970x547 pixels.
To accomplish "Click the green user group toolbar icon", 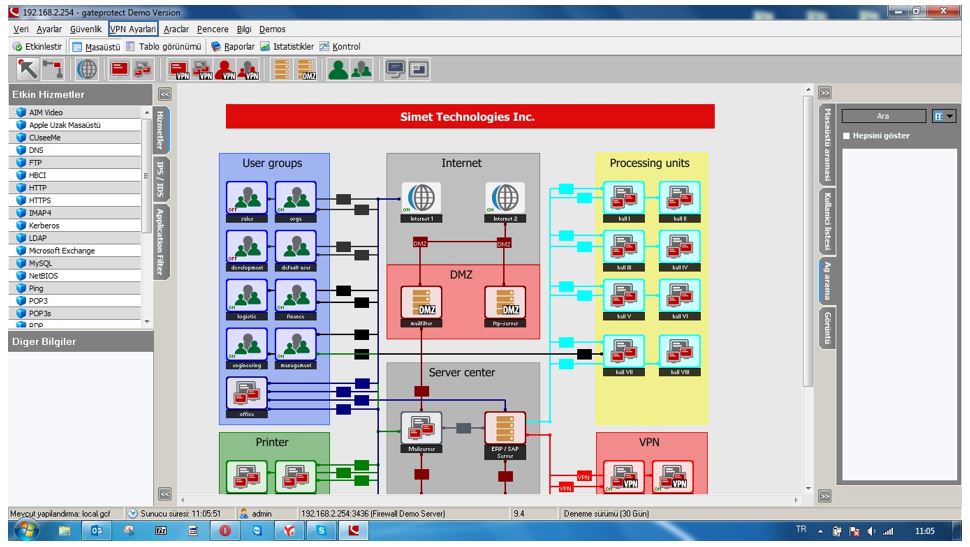I will [x=338, y=69].
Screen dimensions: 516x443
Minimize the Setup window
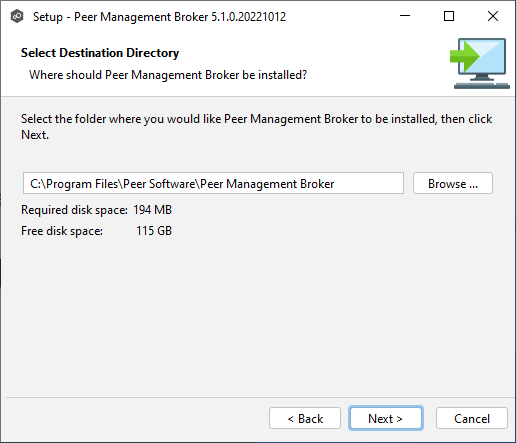tap(405, 16)
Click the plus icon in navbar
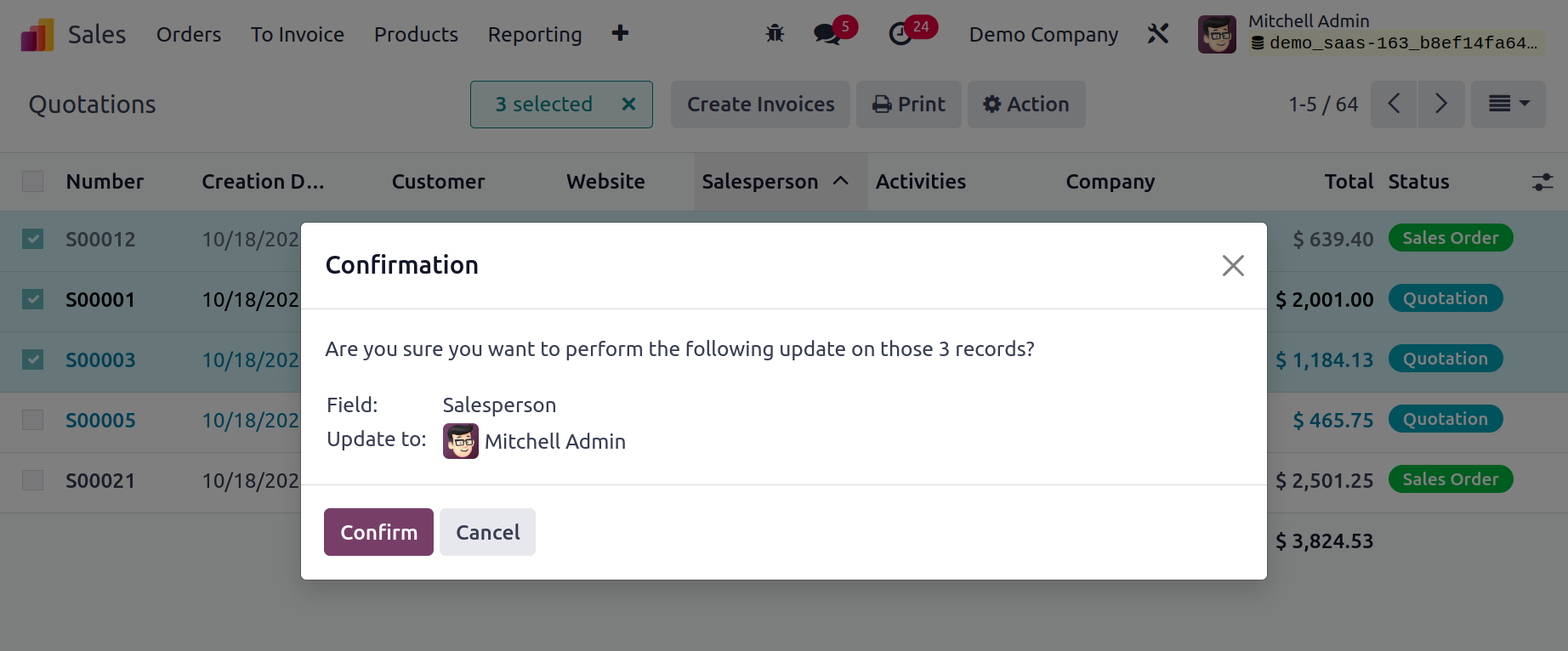This screenshot has height=651, width=1568. [621, 33]
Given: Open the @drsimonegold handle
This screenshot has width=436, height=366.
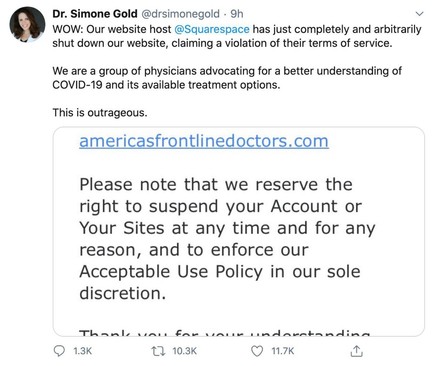Looking at the screenshot, I should (x=181, y=14).
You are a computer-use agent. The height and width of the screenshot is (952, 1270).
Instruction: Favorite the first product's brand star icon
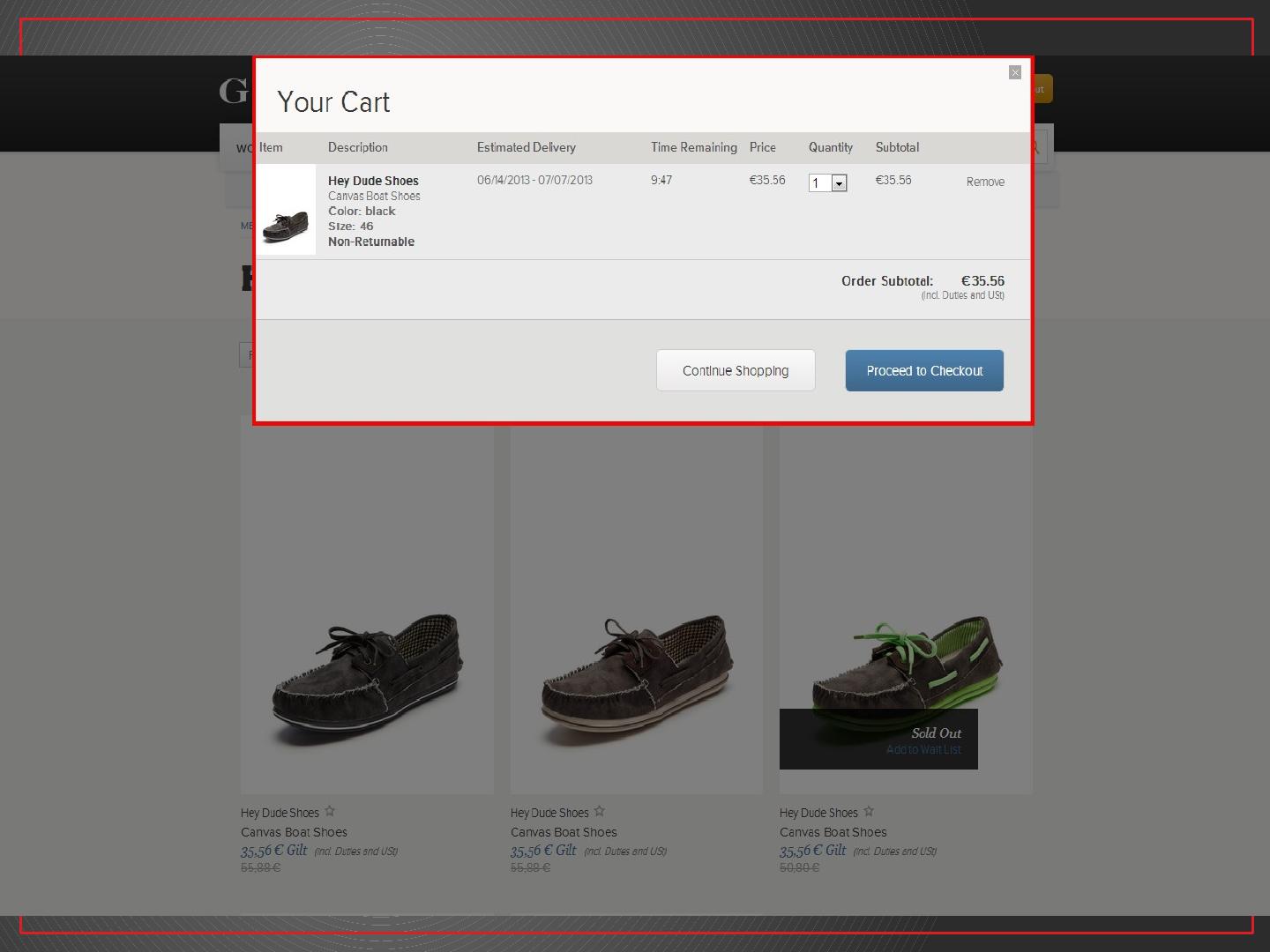coord(330,811)
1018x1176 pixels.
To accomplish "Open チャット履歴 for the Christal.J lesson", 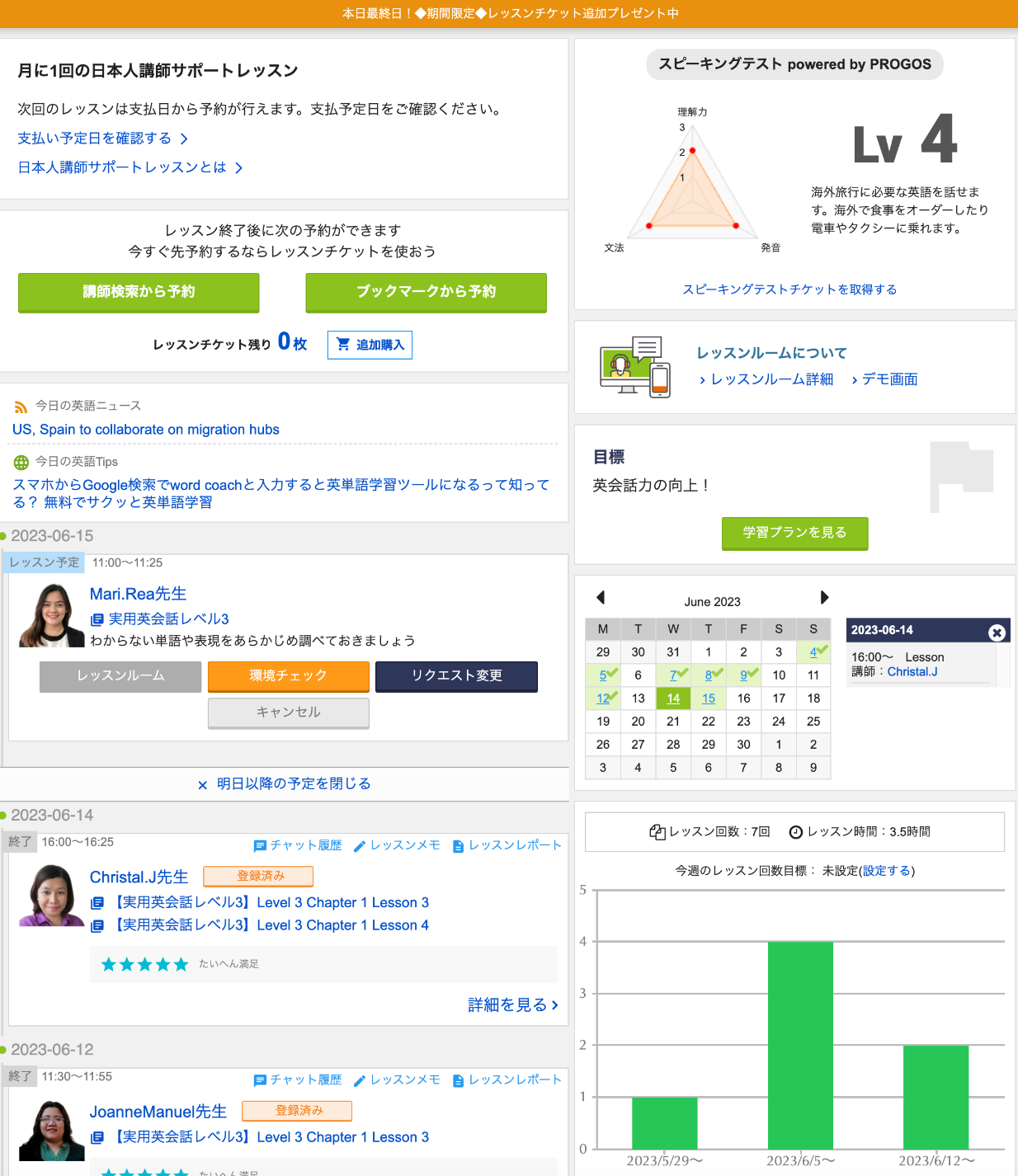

--- --- ---

**Requirement**
Without including any pictures, set down word for word every line from the one containing "1018x1176 pixels." through the last line of the material.

**Result below**
1018x1176 pixels.
To accomplish "Open チャット履歴 for the Christal.J lesson", 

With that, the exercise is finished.